Saturday, August 15, 2009


Thought of writing few words about the cultural excellence of Kerala, or rather India...

Really a special day for people all over the world, irrespective of religion, caste or creed! A worldly celebration, a cultural highlight, a healthy competition, a spectacular event, a colorful memory, a legendary festival, a refreshing season, an enthused arena, a feeling of unity, a summer-time fun, a spellbound sight, the biggest wonder, and what not!

Pooram is an annual festival held in central Kerala, particularly, Thrissur, parts of Palakkad and Malappuram. Most Pooram festivals have at least one ornately decorated elephant being paraded in the procession taken out of the temple precincts. However, there are some, such as Aryankavu Pooram near Shoranur and Machattu Thiruvanikavu Vela near Wadakkanchery that do not use the caparisoned elephant, instead go for stilted mannequins of horses or bullocks. Many such festivals exist like Arattupuzha-Peruvanam Pooram, Nenmara Vallangi Vela, Uthralikkavu Pooram and Chinakkathoor Pooram, but Thrissur Pooram tops the list as an undefeatable contender.

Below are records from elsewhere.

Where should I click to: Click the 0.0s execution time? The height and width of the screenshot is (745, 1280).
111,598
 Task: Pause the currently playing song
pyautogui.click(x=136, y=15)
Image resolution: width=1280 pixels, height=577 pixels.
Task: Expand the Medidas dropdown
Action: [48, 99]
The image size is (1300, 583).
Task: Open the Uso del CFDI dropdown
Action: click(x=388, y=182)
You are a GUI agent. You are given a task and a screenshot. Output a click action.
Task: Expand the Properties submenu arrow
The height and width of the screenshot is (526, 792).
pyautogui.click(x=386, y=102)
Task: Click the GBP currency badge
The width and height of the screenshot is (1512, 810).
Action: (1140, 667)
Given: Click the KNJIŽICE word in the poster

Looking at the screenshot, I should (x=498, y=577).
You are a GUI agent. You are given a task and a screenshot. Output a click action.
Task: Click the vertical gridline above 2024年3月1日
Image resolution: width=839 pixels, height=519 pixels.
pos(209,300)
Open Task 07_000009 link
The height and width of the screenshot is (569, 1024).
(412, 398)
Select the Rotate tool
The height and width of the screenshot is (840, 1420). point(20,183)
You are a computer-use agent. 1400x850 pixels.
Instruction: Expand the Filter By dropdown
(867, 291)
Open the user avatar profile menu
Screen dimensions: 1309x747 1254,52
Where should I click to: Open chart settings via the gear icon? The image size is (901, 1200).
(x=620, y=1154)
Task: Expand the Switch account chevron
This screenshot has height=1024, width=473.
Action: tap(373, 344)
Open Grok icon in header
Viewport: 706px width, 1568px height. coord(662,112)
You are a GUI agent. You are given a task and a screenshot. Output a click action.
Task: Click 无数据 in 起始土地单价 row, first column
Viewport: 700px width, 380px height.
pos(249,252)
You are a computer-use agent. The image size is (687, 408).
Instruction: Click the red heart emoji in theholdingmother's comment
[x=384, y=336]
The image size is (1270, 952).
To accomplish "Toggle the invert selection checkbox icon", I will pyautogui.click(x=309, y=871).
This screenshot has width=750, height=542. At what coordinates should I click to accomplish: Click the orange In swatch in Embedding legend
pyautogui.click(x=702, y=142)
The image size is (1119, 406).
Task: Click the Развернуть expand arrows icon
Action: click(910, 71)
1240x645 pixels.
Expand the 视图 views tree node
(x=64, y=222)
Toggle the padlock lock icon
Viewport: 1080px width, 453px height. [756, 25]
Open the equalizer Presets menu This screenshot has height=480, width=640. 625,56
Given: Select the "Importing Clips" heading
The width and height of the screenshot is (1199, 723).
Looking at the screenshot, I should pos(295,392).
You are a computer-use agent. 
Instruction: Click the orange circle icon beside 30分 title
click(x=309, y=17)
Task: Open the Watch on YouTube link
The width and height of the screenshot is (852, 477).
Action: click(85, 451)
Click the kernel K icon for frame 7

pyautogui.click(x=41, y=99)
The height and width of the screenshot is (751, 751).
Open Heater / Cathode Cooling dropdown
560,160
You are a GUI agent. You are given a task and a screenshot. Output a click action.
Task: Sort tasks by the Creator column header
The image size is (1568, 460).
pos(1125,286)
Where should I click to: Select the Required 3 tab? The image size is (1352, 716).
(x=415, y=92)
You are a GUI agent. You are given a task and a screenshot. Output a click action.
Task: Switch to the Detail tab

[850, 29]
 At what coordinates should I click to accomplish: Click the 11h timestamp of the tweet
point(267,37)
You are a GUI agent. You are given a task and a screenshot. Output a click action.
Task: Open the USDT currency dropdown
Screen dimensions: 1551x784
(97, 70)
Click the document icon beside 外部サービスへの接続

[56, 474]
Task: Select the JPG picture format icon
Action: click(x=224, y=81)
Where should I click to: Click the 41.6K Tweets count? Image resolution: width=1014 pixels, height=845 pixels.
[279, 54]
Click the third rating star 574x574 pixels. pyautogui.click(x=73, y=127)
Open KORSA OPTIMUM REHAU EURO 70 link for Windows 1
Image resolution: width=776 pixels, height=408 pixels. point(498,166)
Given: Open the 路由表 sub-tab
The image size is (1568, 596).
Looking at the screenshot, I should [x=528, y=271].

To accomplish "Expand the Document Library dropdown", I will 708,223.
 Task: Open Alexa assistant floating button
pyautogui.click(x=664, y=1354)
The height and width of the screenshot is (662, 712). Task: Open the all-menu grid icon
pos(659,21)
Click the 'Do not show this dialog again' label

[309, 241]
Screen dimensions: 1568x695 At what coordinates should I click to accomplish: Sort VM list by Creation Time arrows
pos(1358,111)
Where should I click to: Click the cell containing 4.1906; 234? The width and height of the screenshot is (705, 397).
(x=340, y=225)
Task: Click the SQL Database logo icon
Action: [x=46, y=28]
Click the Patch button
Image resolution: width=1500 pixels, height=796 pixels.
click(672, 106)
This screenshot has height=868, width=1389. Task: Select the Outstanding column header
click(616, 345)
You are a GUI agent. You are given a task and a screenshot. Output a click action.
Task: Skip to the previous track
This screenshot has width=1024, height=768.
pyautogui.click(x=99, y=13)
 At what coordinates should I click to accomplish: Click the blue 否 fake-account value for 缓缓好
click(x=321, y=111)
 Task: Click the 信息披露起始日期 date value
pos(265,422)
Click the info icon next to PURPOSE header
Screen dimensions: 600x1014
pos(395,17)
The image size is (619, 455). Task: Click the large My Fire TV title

Thrissur Pooram – the most sought after Pooram of all Poorams today, is celebrated annually during the Malayalam calendar month of Medam (mid-April to mid-May in the English calendar) in Thrissur, the cultural capital of the state of Kerala in India. Its unique style attracts large masses of devotees and spectators from all over the world. The nakshtram Pooram marks the day of the festival symbolizing end of a happy harvest season resulting in the largest gathering of mankind. The festival is rich and enjoyable starting with the Kodiyettam in the respective temples, through all the walks till the scintillating mammoth fireworks. The playground of the competition Thekkinkadu Maidanam, the tough rivals Paramekkavu and Thiruvambadi, the three picturesque and charming tall Panthals, the magnificent gold caparisoned elephants’ Ezhunallippu, the mighty musical extravaganza of Panchavadyam (an orchestra of five instruments - Timila, Idakka, Maddalam, Ilathalam, and Kombu accompanied by Shangu), the exchange of the ever-artistic parasols Kudamattom, and the silent witness Vadukunnathan temple, each serves as a non-detachable entity of this festive occasion and adds to its grandeur. A noteworthy feature of the pooram festival is the participation of large numbers of people and elephants. The pachyderms emerge out in all their regalia with newly fabricated caparisons. They make their way through the milling crowds drawn from all religions, castes and creed to the accompaniment of ecstatic percussion ensembles. Thrissur town plays host, for 36 hours from the wee hours of the pooram day, to one of the largest collection of people and elephants. The richly decorated elephant, as seen during the Thrissur pooram, is now globally recognized, and its association with Kerala. On the pooram day, fifty or more elephants will pass through the very center of Thrissur town. It is an assemblage of suburban deities before the presiding deity at the Siva temple in down town Thrissur.